● Given text
■ ■ ■ ■
The Way Ahead?
Ramsa's Miniature Condenser Microphones
Ramsa may not be a familiar name in the pro microphone world just yet, but engineer Dave Lockwood reckons they will be judging by their latest range of miniature electrets which includes both a headset and a mic that can handle an SPL of 158dB!
Ramsa may not be the most familiar name in the microphone world, but their newly-launched, innovative, miniature mic system may be set to change that, as recording engineer Dave Lockwood reports.
The idea of the miniature microphone is nothing radically new of course, but too often in the past their performance under demanding conditions has tended to match their diminutive stature, and whilst the benefits of greater performance mobility and reduced stage clutter have been obvious, often the trade-off has simply not been worthwhile. However, electret performance has advanced significantly in recent years, and new developments have seen a number of companies achieving the level of performance at which miniature systems become attractive to the professional user. The remarkable thing about Ramsa's offering in this field is that they have achieved this at a price that is within reach of all sectors of the market, and which should go a long way towards furthering the wider usage of clip-on miniature, and headset microphones.
■ ■ ■ ■
● Work order
Write the next part of the review of Ramsa's miniature condenser microphones, picking up after its last sentence. None of the lines that come next are needed here.

● Dataset content
■ ■ ■ ■
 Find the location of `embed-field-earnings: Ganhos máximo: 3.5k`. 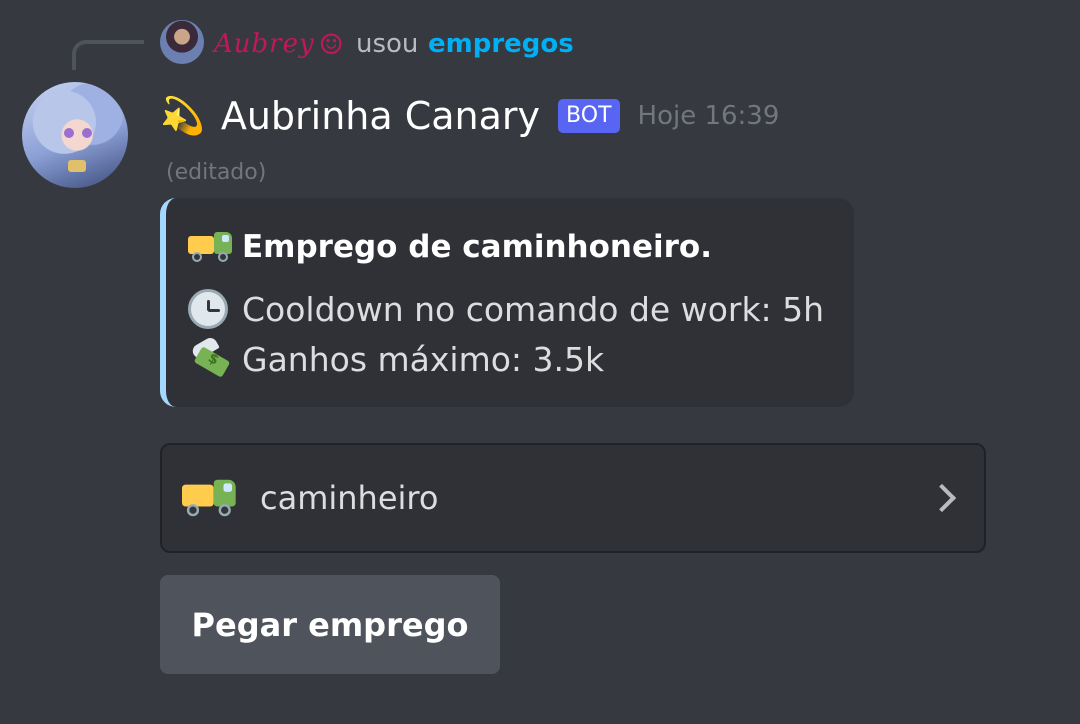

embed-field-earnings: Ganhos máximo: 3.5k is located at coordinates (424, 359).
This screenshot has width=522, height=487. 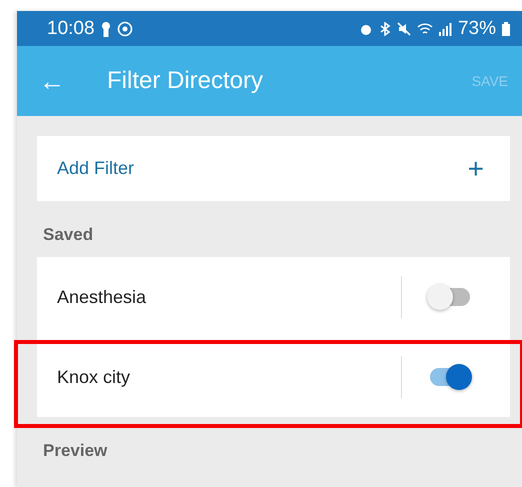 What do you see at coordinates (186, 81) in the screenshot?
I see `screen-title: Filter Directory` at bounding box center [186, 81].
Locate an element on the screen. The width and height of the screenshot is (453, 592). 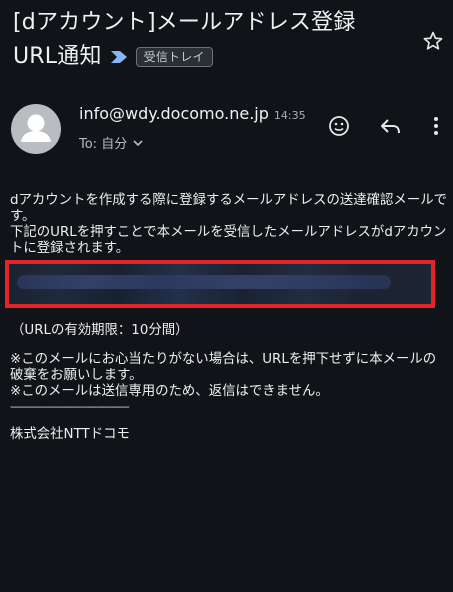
■ ■ ■ ■
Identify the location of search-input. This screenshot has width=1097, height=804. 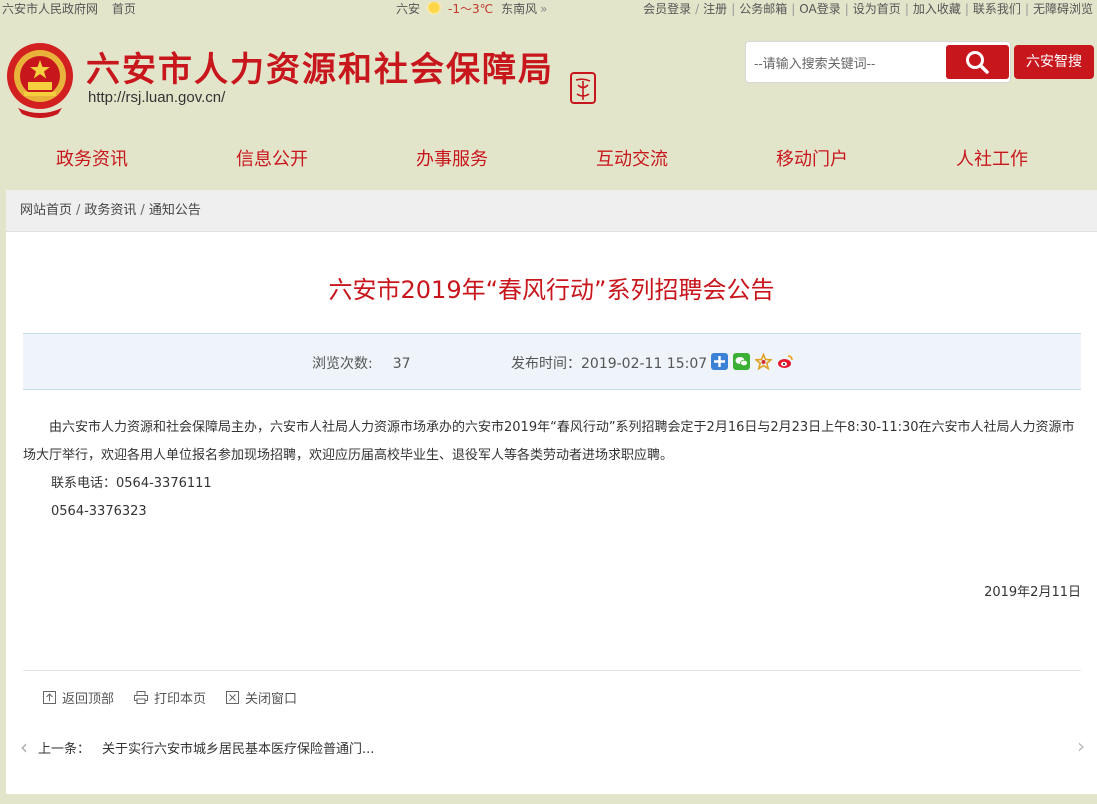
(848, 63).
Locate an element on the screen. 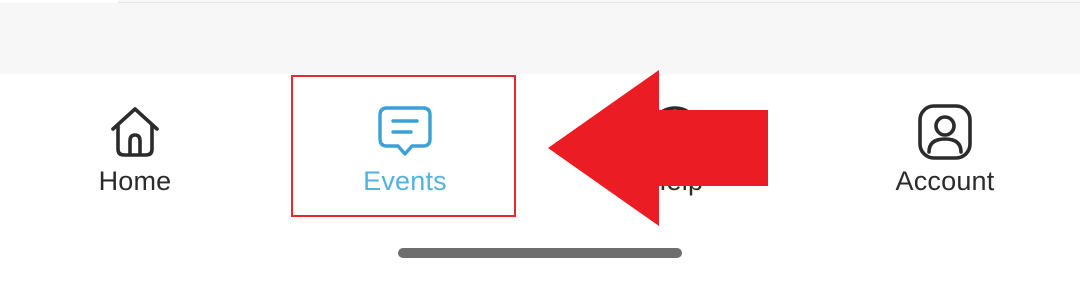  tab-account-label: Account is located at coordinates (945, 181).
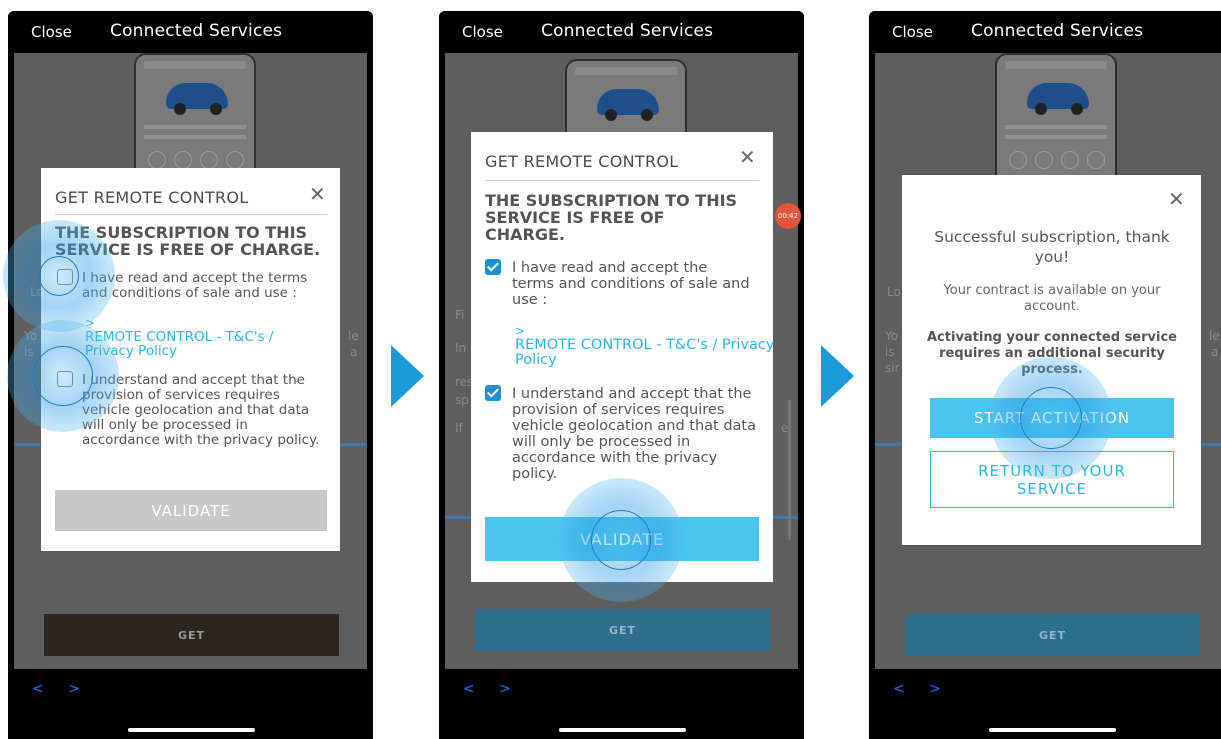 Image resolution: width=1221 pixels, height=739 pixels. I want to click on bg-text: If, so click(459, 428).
■ ■ ■ ■
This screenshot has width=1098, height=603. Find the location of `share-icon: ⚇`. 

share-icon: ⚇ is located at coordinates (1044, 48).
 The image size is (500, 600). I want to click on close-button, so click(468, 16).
■ ■ ■ ■
● Solved exercise
All four mics in the Ramsa range are of the 'back electret' variety, in which the permanently charged element is not the diaphragm itself (as on early electrets) but the electret layer of the back electrode. This frees the mic designer to use a membrane material with more optimised acoustic characteristics. Although some prejudice still remains against what is still seen as essentially a 'budget' system, the modern electret can, in many instances, now provide a performance on a par with conventional 'true' condenser mics, at a significantly lower cost.
The four models use a physically very similar capsule, but with variations in audio performance, pre-amplifier system, and mounting capabilities. The tiny brass, matt-black finished capsule housing is only just over an inch long, and half an inch in diameter, with a very generous length of thin, fixed output cable leading to the special preamp connector. All the pre-amplifiers use standard three-pin male XLR output connectors, and feature belt-clips for mobile stage use. An ingenious mounting system is included, which features a flexible aluminium rod arrangement that can be bent, semi-permanently, to any required shape, with a miniature mic clip on one end and a heavy-duty, rubber-jawed clip for attaching directly to various parts of instruments, on the other.
The WM-S1E model is the smooth performer of the series, with a specified range of 50Hz to 18kHz. The response gently rises above 2kHz, and shelves through the upper-mid band, with a slight hump above 10kHz. The overall smoothness and extension of this response imparts a pleasing brilliance to the sound, but with none of the unnatural 'hard' quality of a typical 'presence peak' dynamic, or even some sloped-response condensers. In PA work, the absence of serious deviation in the mid band - and particularly the uniformity of the off-axis response - results in a significantly improved gain-before-feedback threshold, compared with many regular stage mics.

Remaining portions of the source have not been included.